**Latihan singkat 1**
Tolong tulis ulang daftar di bawah tanpa perubahan apa pun, dari baris pertama daftar sampai baris yang memuat "[x=1551, y=139]", termasuk kedua baris ujungnya. Gambar tidak perlu disertakan dalam jawaban.
---
Senin, 26 November 2012

BULETIN : Idul Adha, Sumpah Pemuda dan Musuh Bersama


 Bismillahirrahmaanirrahiim

Tahun ini menjadi tahun spesial bagi umat muslim di Indonesia. Mengapa? Beberapa bulan lalu kita merayakan idul fitri yang hampir bersamaan dengan peringatan kemerdekaan RI, dan kali ini kita merayakan idul adha atau hari raya kurban yang jaraknya pun berdekatan dengan peringatan Sumpah Pemuda 28 Oktober.

Renungan yang relevan patut dikemukakan tentang misi dan pesan yang dibawa oleh perayaan Idul Adha dan Sumpah Pemuda. Jika Islam -perayaan idul Adha- mengusung rahmatan lil alamin (kedamaian bagi seluruh alam) maka sumpah pemuda mengusung semangat kebersatuan dan kebangkitan pemuda Indonesia sebagaimana yang dikumandangkan dalam diktum sumpah pemuda, bernegara satu,berbahasa satu dan bertanah air satu Indonesia.

Seperti yang kita ketahui, pada satu dekade terakhir, banyaknya aksi kekerasan dan terorisme terjadi di saat peringatan hari-hari besar keagamaan. Hal ini tentu mengusik
kedamaian kita. Pertanyaannya, apakah momen idul adha yang berdekatan dengan peringatan sumpah pemuda ini mampu mencegah tindakan tersebut ?

Berpijak dari permasalahan diatas momen kedekatan Idul Adha dan peringatan hari sumpah pemuda ini memepunyai relevansi untuk mengimplementasikan serta mengejawantahkan misi, pesan-pesan perdamaian dari keduanya. Idul Adha yang berdimensi vertikal dengan tujuan Taqarrub kepada Tuhan dengan berkurban, juga mempunyai dimensi horizontal yang termanifestasi dengan pembagian daging hewan sembelihan kepada orang-orang miskin. Hal itu mengingatkan kepada kita akan pentingnya kebersamaan, dan indahnya berbagi dengan sesama.

Di lain pihak, sumpah pemuda mengingatkan kita akan jiwa nasioinalisme dan pentingnya kesatuan serta semangat untuk maju dalam memerangi segala usaha yang merongrong negara kesatuan republik indonesia ini.

Betapapun nasionalisme anak muda hari ini patut kita kaji, kita pertanyakan bahkan kita curigai kalau diperlukan. Mengapa? Karena ibarat tanaman, nasionalisme kita hari ini dihinggapi oleh sekian banyak insektisida dan juga penyakit gulma. Misalnya, derasnya budaya asing korea yang membuat anak
muda kita gagap bahkan galau dalam mendefinisikan nasionalismenya sendiri, selain itu bahasa anak muda kita hari ini juga menghawatirkan, bahasa baku indonesia hampir punah diembargo oleh bahasa alay yang “seksi” bagi sebagian banyak generasi muda kita.
---
**Latihan singkat 2**
Jawab pertanyaan berikut berdasarkan buletin tentang Idul Adha dan Sumpah Pemuda di atas.
(a) Pada tanggal berapa peringatan Sumpah Pemuda disebutkan?
(b) Kepada siapa daging hewan sembelihan dibagikan?
(c) Budaya asing dari mana yang disebut membuat anak muda gagap dalam mendefinisikan nasionalismenya?
---
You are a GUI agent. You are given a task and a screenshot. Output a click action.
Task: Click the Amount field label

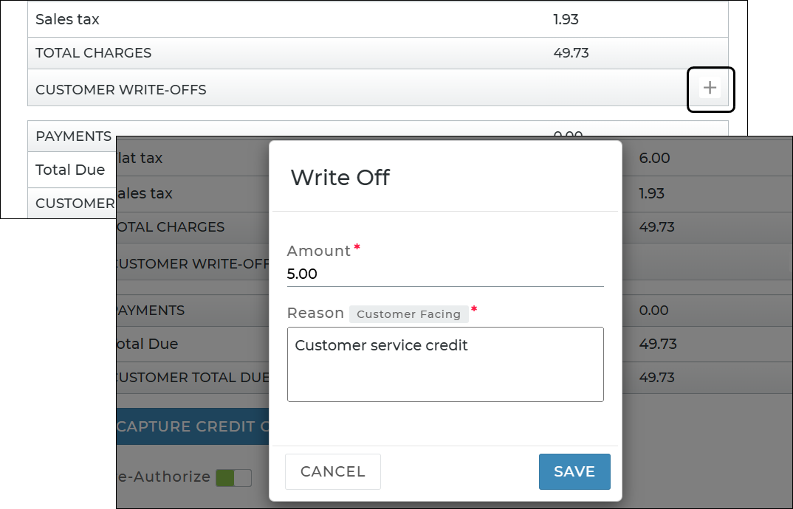(x=318, y=251)
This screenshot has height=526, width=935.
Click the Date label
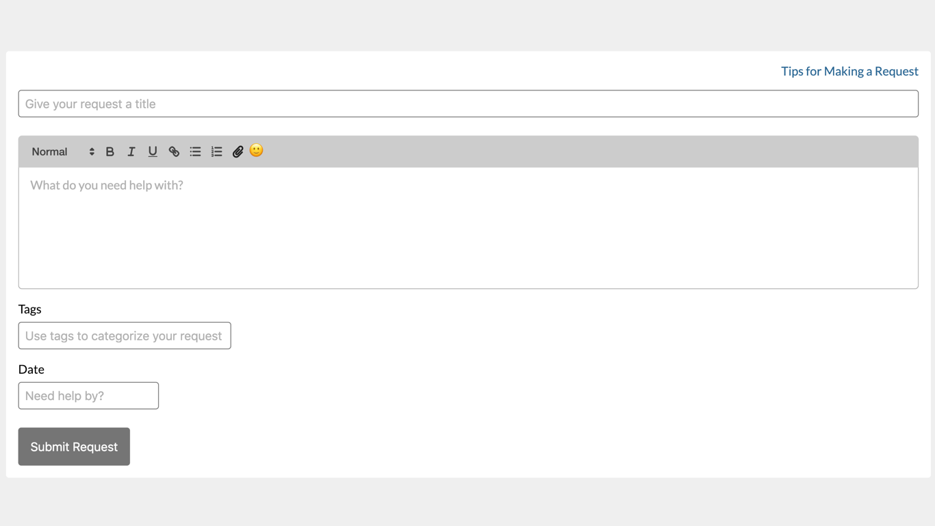click(31, 369)
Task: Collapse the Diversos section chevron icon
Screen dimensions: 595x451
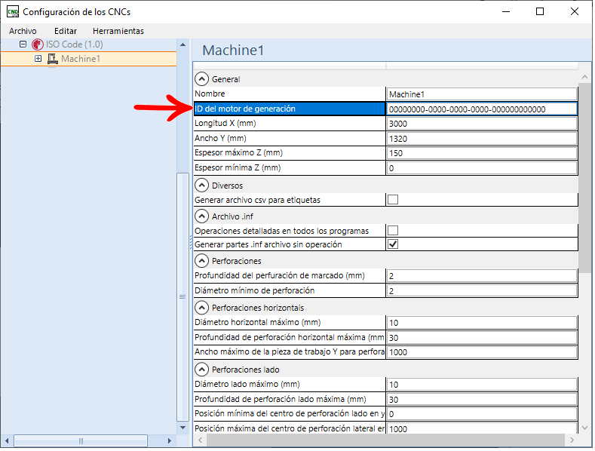Action: [x=201, y=186]
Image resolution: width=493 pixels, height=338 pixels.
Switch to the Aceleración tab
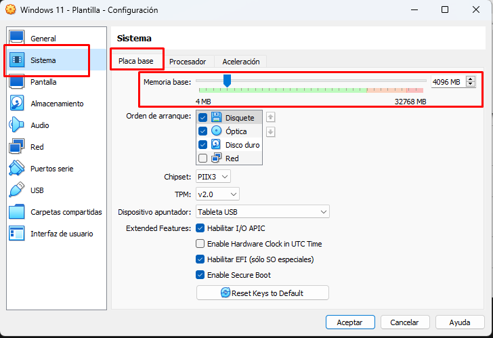241,62
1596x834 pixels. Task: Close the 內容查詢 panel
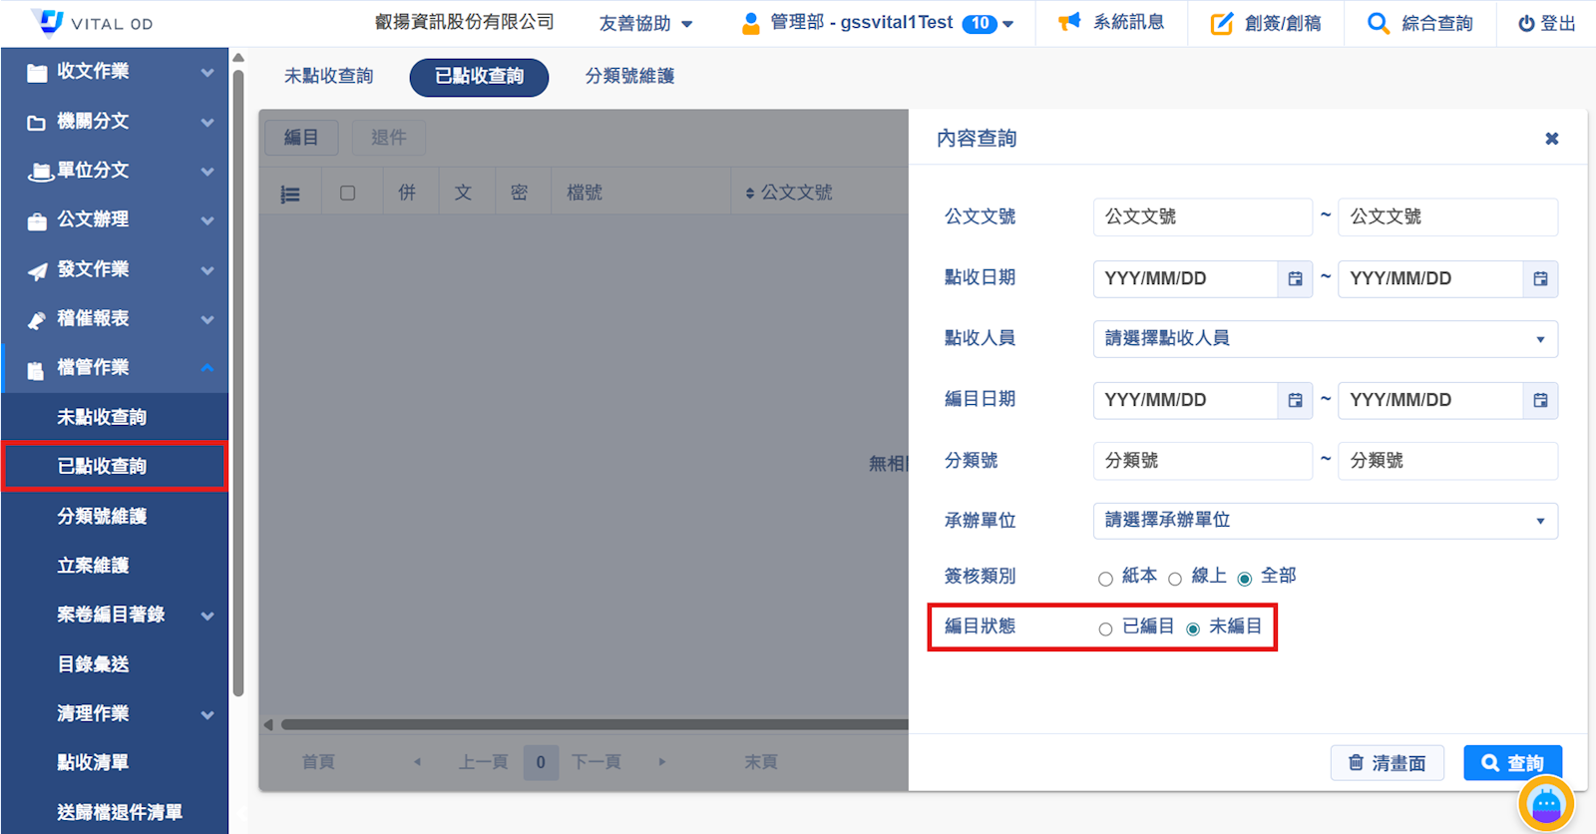[x=1551, y=139]
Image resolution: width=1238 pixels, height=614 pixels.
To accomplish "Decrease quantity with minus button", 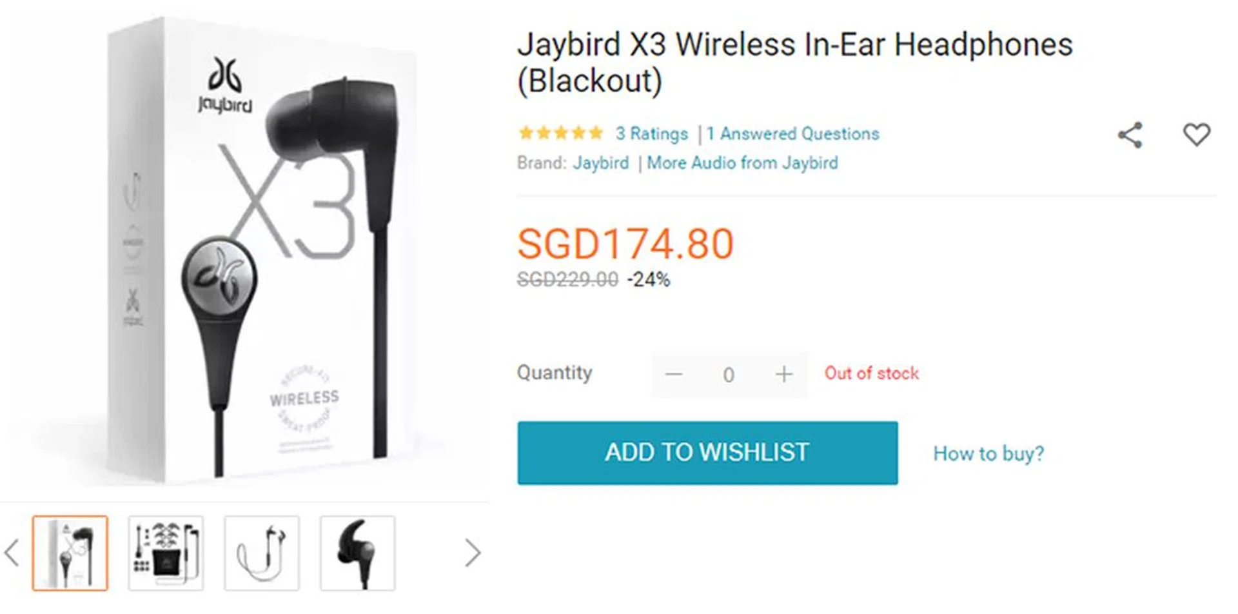I will 674,374.
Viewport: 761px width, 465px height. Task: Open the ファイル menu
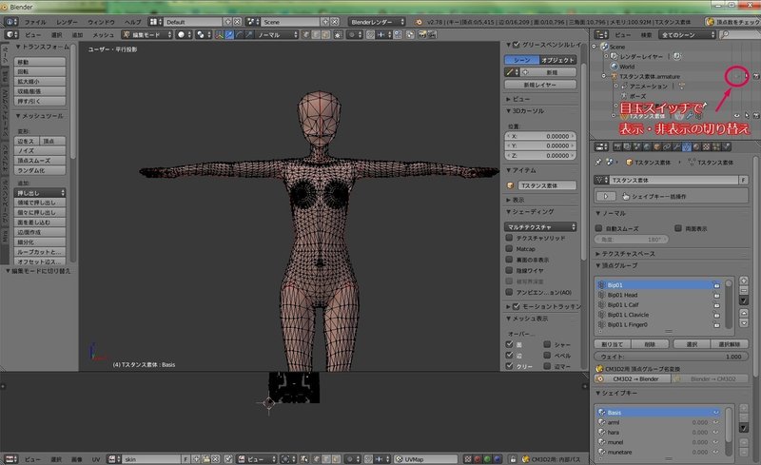pyautogui.click(x=34, y=20)
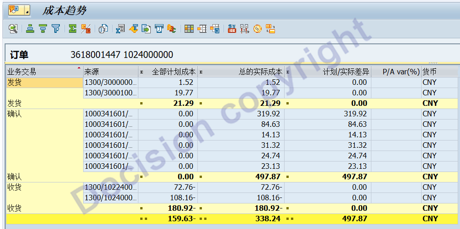Collapse 发货 subtotal marker in 全部计划成本 column
The width and height of the screenshot is (460, 229).
[x=142, y=104]
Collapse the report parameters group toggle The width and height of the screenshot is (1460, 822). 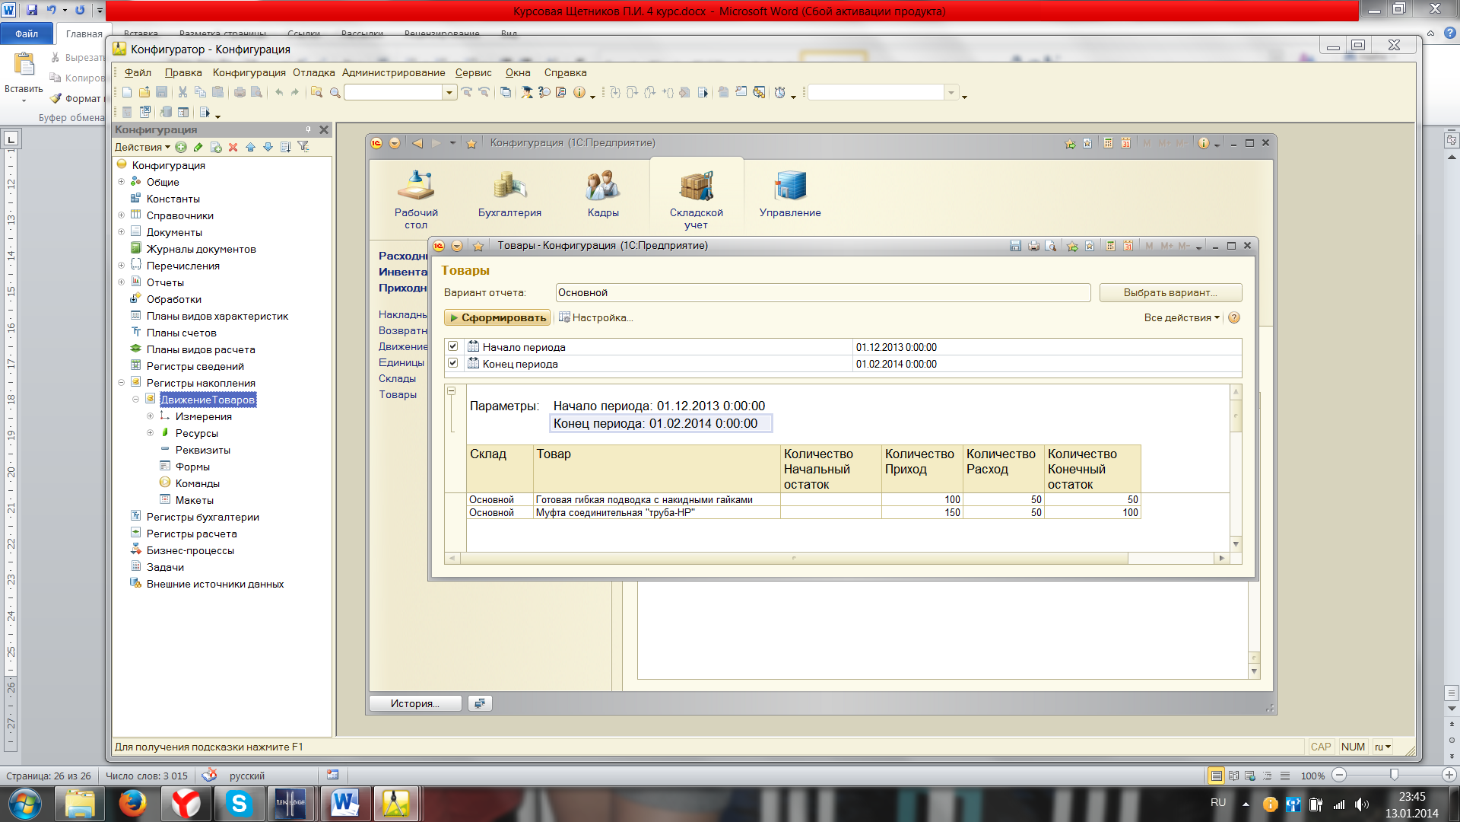click(452, 390)
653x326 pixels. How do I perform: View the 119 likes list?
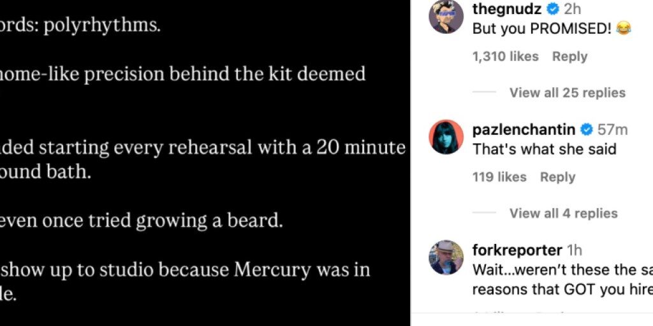[499, 177]
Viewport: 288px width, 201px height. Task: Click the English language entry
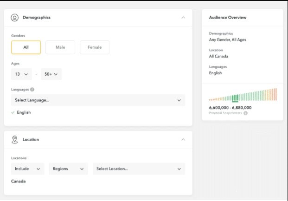coord(24,112)
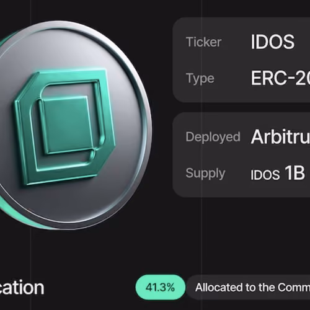The height and width of the screenshot is (310, 310).
Task: Click the 1B supply amount
Action: pyautogui.click(x=295, y=173)

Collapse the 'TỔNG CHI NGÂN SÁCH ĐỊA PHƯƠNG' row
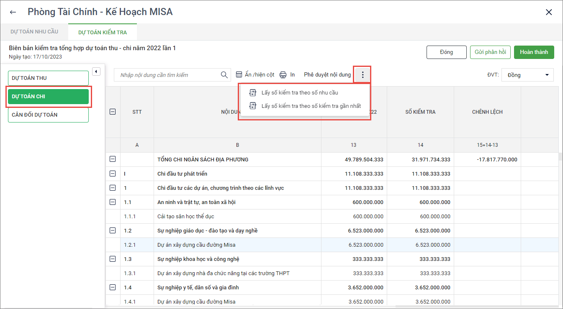coord(113,159)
---
**Jawaban yang diharapkan 1**
You are a GUI agent. You are given a task and a screenshot. Output a click action.
Task: Click the Amount field label

(x=318, y=251)
This screenshot has height=526, width=935.
Click the Date label
click(31, 369)
Task: Collapse the Diversos section chevron icon
Screen dimensions: 595x451
Action: [x=201, y=186]
Image resolution: width=493 pixels, height=338 pixels.
Switch to the Aceleración tab
241,62
1596x834 pixels. Task: Close the 內容查詢 panel
[x=1551, y=139]

**Jawaban yang diharapkan 2**
(a) 28 Oktober.
(b) Kepada orang-orang miskin.
(c) Korea.